━━━ Selected excerpt
This is a badly-worded phrase that means nothing in the context of the paragraph in which it occurs. There is no way the reader could be expected to understand it from this awful book on its own. Normally I would not think it the role of this site to remedy deficiencies in text books. However, as this involves some interesting questions I will try to read the author’s mind.
The author probably means something like:
“splicing is a relic of the RNA world”
…although a more measured statement would be:
“the existence of self-splicing supports the idea that the current DNA/protein world was preceded by an RNA world”
The author’s use of the word “predominance” is just incorrect English. (Sloppiness or deficient vocabulary.)
An RNA world?
So what is all this about an ‘RNA world’? The author refers to this on p. 104. He states as a categorical fact what it is important to realize is only a theory:
RNA was the first genetic material…RNA used to act as a genetic material as well as a catalyst…
Why is splicing relevant to this? Some types of splicing are catalysed by the RNA itself — self-splicing — an example of an RNA enzyme (ribozyme). From the existence of these and other ribozymes it is argued that originally all enzymes may have been ribozymes, and protein enzymes only developed later, taking over most, but not all enzyme functions.
It is important to realize that RNA preceding DNA, and the first enzymes being RNA rather than protein, are two independent ideas. Although both these ideas are widely held, and I personally tend to favour them, certain scientists have argued strongly against them, as discussed by Harold S Bernhardt.
━━━━━━
━━━ Recorded information
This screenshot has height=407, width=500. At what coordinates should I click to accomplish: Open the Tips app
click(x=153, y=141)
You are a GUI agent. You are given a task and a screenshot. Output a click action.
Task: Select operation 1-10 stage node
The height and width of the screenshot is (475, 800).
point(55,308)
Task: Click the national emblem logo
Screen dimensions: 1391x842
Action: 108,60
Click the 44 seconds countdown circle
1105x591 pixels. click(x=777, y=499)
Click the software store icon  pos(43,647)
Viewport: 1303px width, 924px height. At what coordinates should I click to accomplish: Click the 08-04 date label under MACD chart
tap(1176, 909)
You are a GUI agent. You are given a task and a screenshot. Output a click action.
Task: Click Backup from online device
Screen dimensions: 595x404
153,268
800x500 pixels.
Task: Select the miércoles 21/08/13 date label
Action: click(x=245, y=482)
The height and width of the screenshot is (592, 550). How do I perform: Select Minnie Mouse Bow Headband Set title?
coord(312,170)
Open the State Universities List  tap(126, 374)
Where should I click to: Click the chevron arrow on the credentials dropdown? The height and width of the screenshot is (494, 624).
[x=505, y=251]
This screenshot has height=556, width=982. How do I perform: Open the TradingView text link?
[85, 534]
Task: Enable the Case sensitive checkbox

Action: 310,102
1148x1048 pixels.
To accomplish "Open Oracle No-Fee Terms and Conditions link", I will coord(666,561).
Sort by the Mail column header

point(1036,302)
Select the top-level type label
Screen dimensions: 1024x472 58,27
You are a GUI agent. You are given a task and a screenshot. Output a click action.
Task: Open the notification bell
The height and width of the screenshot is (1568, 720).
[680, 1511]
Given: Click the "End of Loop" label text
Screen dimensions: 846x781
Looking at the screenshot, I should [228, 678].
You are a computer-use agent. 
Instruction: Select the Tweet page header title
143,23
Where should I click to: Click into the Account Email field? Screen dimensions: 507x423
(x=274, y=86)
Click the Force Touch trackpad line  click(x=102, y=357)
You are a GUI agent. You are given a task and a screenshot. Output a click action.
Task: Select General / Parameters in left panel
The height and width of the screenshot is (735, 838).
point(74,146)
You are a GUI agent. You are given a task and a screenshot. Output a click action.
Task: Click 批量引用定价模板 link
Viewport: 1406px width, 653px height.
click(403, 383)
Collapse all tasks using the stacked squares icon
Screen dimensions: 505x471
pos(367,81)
━━━━━━
Tasks and exercises:
**A)** Summarize the passage on splicing and the RNA world in two sentences.
**B)** Reproduce the passage on splicing and the RNA world word for word, starting at "The author probably" and ending at "or deficient vocabulary.)".
The records are not needed for this work.

Activity answers:
**A)** The passage calls a textbook phrase badly worded and suggests the author probably meant that splicing is a relic of the RNA world, or more cautiously that self-splicing supports the idea that an RNA world preceded the current DNA/protein world. It explains that self-splicing is an example of an RNA enzyme, from which some argue that all enzymes may originally have been ribozymes, and notes that certain scientists have argued strongly against these ideas.

**B)**
The author probably means something like:
“splicing is a relic of the RNA world”
…although a more measured statement would be:
“the existence of self-splicing supports the idea that the current DNA/protein world was preceded by an RNA world”
The author’s use of the word “predominance” is just incorrect English. (Sloppiness or deficient vocabulary.)